Transactional Replication for SQL Server Tables without Primary Keys
We need to provide a department a copy of the production OLTP database with a subset of tables for close to real-time reporting. The OLTP database has a lot of transactions and can't be used for ad-hoc queries, so we would like to offload the business reporting to a separate database.
Some popular options for the reporting databases copies include Read-only AlwaysOn Availability Group Replica or Log Shipping. But we can't use these options as the new reporting database is going to have different indexes for reports and ad-hoc queries. Also, the new reporting database requires a different set of permissions.

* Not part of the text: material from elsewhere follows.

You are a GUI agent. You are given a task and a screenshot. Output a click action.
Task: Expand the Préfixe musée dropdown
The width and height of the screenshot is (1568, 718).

Extracting data using SSIS (SQL Server Integration Services) packages or other types of data extracts won't work as well as this has to be "live data" and not all tables have timestamp columns that we can use.
The best solution in our case is transactional replication, but there are some limitations though. The source database is used by a third-party application. Some tables have clustered and/or unique indexes, but the database doesn't have primary keys. We can't make changes to the existing objects, but we can create new ones.
How can we (or can we) configure transactional replication without primary keys?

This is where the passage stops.